• **Problem**:
Copy out the material below, changing each "Identify" to "Find" and keeping everything else the same.

※

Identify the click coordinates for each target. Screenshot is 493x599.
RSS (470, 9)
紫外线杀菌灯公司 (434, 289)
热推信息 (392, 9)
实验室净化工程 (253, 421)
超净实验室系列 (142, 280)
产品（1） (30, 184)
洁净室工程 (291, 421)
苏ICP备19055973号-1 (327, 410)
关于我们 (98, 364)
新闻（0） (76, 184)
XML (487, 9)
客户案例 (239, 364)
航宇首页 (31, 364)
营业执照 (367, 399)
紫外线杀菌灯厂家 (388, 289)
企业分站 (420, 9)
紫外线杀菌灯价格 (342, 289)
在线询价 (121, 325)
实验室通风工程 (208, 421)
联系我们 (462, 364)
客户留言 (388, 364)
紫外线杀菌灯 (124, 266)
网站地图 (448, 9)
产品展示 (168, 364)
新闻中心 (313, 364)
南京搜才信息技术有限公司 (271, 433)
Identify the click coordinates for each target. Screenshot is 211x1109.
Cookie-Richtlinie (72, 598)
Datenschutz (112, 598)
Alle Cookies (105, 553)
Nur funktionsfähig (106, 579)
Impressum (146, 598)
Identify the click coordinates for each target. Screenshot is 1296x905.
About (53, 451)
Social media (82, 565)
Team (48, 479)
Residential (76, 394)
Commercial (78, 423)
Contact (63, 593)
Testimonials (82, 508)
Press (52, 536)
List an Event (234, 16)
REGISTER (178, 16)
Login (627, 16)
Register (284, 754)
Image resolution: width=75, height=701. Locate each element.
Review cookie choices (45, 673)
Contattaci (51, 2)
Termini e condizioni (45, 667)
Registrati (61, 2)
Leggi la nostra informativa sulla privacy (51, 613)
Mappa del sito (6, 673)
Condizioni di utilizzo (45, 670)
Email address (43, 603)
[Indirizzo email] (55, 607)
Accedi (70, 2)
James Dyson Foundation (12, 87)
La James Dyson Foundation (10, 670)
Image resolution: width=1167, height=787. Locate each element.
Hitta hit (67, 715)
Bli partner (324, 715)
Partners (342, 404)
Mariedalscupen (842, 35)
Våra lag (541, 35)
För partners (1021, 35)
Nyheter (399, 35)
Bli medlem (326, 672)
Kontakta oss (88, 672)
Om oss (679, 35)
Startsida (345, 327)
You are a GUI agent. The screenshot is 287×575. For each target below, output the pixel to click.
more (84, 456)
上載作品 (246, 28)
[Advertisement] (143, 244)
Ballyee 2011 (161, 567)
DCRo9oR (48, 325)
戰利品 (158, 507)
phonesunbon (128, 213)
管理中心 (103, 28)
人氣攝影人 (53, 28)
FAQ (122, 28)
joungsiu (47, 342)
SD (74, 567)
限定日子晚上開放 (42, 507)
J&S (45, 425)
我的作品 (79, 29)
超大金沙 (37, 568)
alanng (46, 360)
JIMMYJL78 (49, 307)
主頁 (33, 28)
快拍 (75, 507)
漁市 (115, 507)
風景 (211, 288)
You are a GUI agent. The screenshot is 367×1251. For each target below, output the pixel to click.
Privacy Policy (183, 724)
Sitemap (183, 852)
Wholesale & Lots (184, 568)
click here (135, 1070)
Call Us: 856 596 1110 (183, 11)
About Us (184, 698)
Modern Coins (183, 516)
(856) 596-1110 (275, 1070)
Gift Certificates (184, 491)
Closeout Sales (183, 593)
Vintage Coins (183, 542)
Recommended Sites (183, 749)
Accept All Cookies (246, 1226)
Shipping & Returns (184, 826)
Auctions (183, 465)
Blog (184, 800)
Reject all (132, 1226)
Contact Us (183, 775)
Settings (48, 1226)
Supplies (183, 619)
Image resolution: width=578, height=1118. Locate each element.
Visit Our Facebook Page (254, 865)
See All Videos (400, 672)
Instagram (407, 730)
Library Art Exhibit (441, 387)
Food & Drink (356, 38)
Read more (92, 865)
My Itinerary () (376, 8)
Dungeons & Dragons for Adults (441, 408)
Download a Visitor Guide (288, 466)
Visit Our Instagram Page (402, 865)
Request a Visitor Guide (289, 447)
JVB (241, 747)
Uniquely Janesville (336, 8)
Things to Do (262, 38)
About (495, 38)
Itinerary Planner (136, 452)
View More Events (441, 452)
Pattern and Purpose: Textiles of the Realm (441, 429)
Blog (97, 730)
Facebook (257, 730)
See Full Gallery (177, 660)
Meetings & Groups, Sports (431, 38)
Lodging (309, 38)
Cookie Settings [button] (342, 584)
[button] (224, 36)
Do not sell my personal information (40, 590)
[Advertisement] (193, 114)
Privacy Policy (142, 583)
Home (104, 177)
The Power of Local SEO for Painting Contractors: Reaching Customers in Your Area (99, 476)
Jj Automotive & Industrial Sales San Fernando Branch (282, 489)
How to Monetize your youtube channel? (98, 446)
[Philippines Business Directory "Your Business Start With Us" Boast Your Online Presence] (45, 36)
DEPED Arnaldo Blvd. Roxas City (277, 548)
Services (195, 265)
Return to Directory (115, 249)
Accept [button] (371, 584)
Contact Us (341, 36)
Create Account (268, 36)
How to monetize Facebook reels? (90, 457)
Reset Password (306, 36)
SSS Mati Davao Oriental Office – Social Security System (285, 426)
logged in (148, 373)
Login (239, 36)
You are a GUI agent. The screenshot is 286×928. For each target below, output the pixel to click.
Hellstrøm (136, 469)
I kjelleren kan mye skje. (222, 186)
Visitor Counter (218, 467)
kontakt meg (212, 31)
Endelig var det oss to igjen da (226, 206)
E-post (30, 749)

※

• **Solution to the problem**:
Find the click coordinates for each target. Screenshot is 493x599.
RSS (470, 9)
紫外线杀菌灯公司 (434, 289)
热推信息 (392, 9)
实验室净化工程 (253, 421)
超净实验室系列 (142, 280)
产品（1） (30, 184)
洁净室工程 (291, 421)
苏ICP备19055973号-1 (327, 410)
关于我们 (98, 364)
新闻（0） (76, 184)
XML (487, 9)
客户案例 (239, 364)
航宇首页 (31, 364)
营业执照 (367, 399)
紫外线杀菌灯厂家 (388, 289)
企业分站 (420, 9)
紫外线杀菌灯价格 (342, 289)
在线询价 (121, 325)
实验室通风工程 (208, 421)
联系我们 (462, 364)
客户留言 (388, 364)
紫外线杀菌灯 (124, 266)
网站地图 (448, 9)
产品展示 (168, 364)
新闻中心 (313, 364)
南京搜才信息技术有限公司 (271, 433)
Find the click coordinates for each target. Screenshot is 211x1109.
Cookie-Richtlinie (72, 598)
Datenschutz (112, 598)
Alle Cookies (105, 553)
Nur funktionsfähig (106, 579)
Impressum (146, 598)
Find the click coordinates for each target. Screenshot is 1296x905.
About (53, 451)
Social media (82, 565)
Team (48, 479)
Residential (76, 394)
Commercial (78, 423)
Contact (63, 593)
Testimonials (82, 508)
Press (52, 536)
List an Event (234, 16)
REGISTER (178, 16)
Login (627, 16)
Register (284, 754)
Image resolution: width=75, height=701. Locate each element.
Review cookie choices (45, 673)
Contattaci (51, 2)
Termini e condizioni (45, 667)
Registrati (61, 2)
Leggi la nostra informativa sulla privacy (51, 613)
Mappa del sito (6, 673)
Condizioni di utilizzo (45, 670)
Email address (43, 603)
[Indirizzo email] (55, 607)
Accedi (70, 2)
James Dyson Foundation (12, 87)
La James Dyson Foundation (10, 670)
Image resolution: width=1167, height=787. Locate each element.
Hitta hit (67, 715)
Bli partner (324, 715)
Partners (342, 404)
Mariedalscupen (842, 35)
Våra lag (541, 35)
För partners (1021, 35)
Nyheter (399, 35)
Bli medlem (326, 672)
Kontakta oss (88, 672)
Om oss (679, 35)
Startsida (345, 327)
You are a GUI agent. The screenshot is 287×575. For each target below, output the pixel to click.
more (84, 456)
上載作品 (246, 28)
[Advertisement] (143, 244)
Ballyee 2011 (161, 567)
DCRo9oR (48, 325)
戰利品 (158, 507)
phonesunbon (128, 213)
管理中心 (103, 28)
人氣攝影人 (53, 28)
FAQ (122, 28)
joungsiu (47, 342)
SD (74, 567)
限定日子晚上開放 (42, 507)
J&S (45, 425)
我的作品 (79, 29)
超大金沙 (37, 568)
alanng (46, 360)
JIMMYJL78 (49, 307)
主頁 (33, 28)
快拍 (75, 507)
漁市 (115, 507)
風景 (211, 288)
You are a GUI agent. The screenshot is 367×1251. For each target below, output the pixel to click.
Privacy Policy (183, 724)
Sitemap (183, 852)
Wholesale & Lots (184, 568)
click here (135, 1070)
Call Us: 856 596 1110 (183, 11)
About Us (184, 698)
Modern Coins (183, 516)
(856) 596-1110 (275, 1070)
Gift Certificates (184, 491)
Closeout Sales (183, 593)
Vintage Coins (183, 542)
Recommended Sites (183, 749)
Accept All Cookies (246, 1226)
Shipping & Returns (184, 826)
Auctions (183, 465)
Blog (184, 800)
Reject all (132, 1226)
Contact Us (183, 775)
Settings (48, 1226)
Supplies (183, 619)
Image resolution: width=578, height=1118. Locate each element.
Visit Our Facebook Page (254, 865)
See All Videos (400, 672)
Instagram (407, 730)
Library Art Exhibit (441, 387)
Food & Drink (356, 38)
Read more (92, 865)
My Itinerary () (376, 8)
Dungeons & Dragons for Adults (441, 408)
Download a Visitor Guide (288, 466)
Visit Our Instagram Page (402, 865)
Request a Visitor Guide (289, 447)
JVB (241, 747)
Uniquely Janesville (336, 8)
Things to Do (262, 38)
About (495, 38)
Itinerary Planner (136, 452)
View More Events (441, 452)
Pattern and Purpose: Textiles of the Realm (441, 429)
Blog (97, 730)
Facebook (257, 730)
See Full Gallery (177, 660)
Meetings & Groups, Sports (431, 38)
Lodging (309, 38)
Cookie Settings [button] (342, 584)
[button] (224, 36)
Do not sell my personal information (40, 590)
[Advertisement] (193, 114)
Privacy Policy (142, 583)
Home (104, 177)
The Power of Local SEO for Painting Contractors: Reaching Customers in Your Area (99, 476)
Jj Automotive & Industrial Sales San Fernando Branch (282, 489)
How to Monetize your youtube channel? (98, 446)
[Philippines Business Directory "Your Business Start With Us" Boast Your Online Presence] (45, 36)
DEPED Arnaldo Blvd. Roxas City (277, 548)
Services (195, 265)
Return to Directory (115, 249)
Accept [button] (371, 584)
Contact Us (341, 36)
Create Account (268, 36)
How to monetize Facebook reels? (90, 457)
Reset Password (306, 36)
SSS Mati Davao Oriental Office – Social Security System (285, 426)
logged in (148, 373)
Login (239, 36)
You are a GUI agent. The screenshot is 286×928. For each target below, output the pixel to click.
Hellstrøm (136, 469)
I kjelleren kan mye skje. (222, 186)
Visitor Counter (218, 467)
kontakt meg (212, 31)
Endelig var det oss to igjen da (226, 206)
E-post (30, 749)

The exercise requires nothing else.